New media and old conventions
“Broadcasting Needs to Party Like It’s 1999” writes Harry Jessell in TVNewsCheck. He ticks off the once-great broadcast conventions like the NATPE whose last year in Vegas was a shadow of its former self.
He looks forward to the 2010 NAB Convention in Las Vegas this April, and tells legacy broadcasters they need a good party, and laments how few station badges are at the shows these days. The comments are even more revealing. One wag says it should be renamed NANB, for National Association of Non-Broadcasters.
We’re now seeing the fruits of an organization that saw the handwriting on the wall long before its legacy members did, and was open and accepting of new media. I remember not long ago a broadcast industry that said non-linear editing would never work and a motion picture industry that said film would never die.
Legacy television broadcasters have nobody to blame but themselves. Like the RIAA and radio before them, they were in total denial about the changing media landscape. Instead of embracing digital technology, they cried poor and used their diminishing political influence to block its implementation.

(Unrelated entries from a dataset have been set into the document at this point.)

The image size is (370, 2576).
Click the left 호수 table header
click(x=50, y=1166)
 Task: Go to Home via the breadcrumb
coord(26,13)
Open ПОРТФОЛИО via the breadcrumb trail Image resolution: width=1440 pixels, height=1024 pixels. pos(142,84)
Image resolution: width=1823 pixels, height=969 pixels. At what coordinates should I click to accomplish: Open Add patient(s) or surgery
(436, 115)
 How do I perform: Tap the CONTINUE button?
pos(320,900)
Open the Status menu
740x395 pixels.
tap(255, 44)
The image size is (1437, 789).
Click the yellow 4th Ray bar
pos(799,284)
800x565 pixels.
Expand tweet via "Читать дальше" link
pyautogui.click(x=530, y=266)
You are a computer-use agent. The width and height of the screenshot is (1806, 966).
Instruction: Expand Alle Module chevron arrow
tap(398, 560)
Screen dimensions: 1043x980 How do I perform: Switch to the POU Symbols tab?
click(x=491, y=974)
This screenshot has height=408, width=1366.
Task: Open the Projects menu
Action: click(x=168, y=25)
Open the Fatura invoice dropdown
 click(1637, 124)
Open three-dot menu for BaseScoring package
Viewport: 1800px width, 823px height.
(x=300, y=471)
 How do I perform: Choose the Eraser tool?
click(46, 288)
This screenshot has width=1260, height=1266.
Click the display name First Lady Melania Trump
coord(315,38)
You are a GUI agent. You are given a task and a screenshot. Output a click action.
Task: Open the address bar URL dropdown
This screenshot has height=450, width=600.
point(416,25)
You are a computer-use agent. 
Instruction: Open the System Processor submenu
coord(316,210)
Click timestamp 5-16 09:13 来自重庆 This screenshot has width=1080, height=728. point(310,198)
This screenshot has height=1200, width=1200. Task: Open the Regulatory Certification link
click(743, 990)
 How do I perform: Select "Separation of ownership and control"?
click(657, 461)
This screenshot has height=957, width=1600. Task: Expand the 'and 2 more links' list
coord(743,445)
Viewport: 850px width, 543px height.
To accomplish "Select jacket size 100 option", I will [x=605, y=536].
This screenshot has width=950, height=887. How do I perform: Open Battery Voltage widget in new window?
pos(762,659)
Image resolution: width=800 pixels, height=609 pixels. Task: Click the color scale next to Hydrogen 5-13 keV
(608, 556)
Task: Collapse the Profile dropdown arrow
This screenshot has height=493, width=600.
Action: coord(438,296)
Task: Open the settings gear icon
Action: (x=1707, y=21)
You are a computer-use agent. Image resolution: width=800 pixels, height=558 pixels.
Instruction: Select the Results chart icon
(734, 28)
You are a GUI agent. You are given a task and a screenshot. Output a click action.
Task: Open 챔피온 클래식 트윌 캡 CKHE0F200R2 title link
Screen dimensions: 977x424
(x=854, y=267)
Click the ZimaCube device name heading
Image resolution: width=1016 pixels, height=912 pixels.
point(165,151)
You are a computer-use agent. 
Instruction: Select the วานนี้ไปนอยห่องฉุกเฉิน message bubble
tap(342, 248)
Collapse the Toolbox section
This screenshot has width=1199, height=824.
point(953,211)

So new delivery mediums simply built infrastructure without them, and now they’re on the outside looking in. YouTube is delivering 1080p while even legacy networks are still delivering content in SD.
We’ll be at the NAB this year, and while it might be fun to look at the big powerful transmitters, that’s not where the leading edge is, and the terrestrial folks ought to just accept it and move to the final stage of grief; acceptance.
Which I suppose is a good excuse for a party.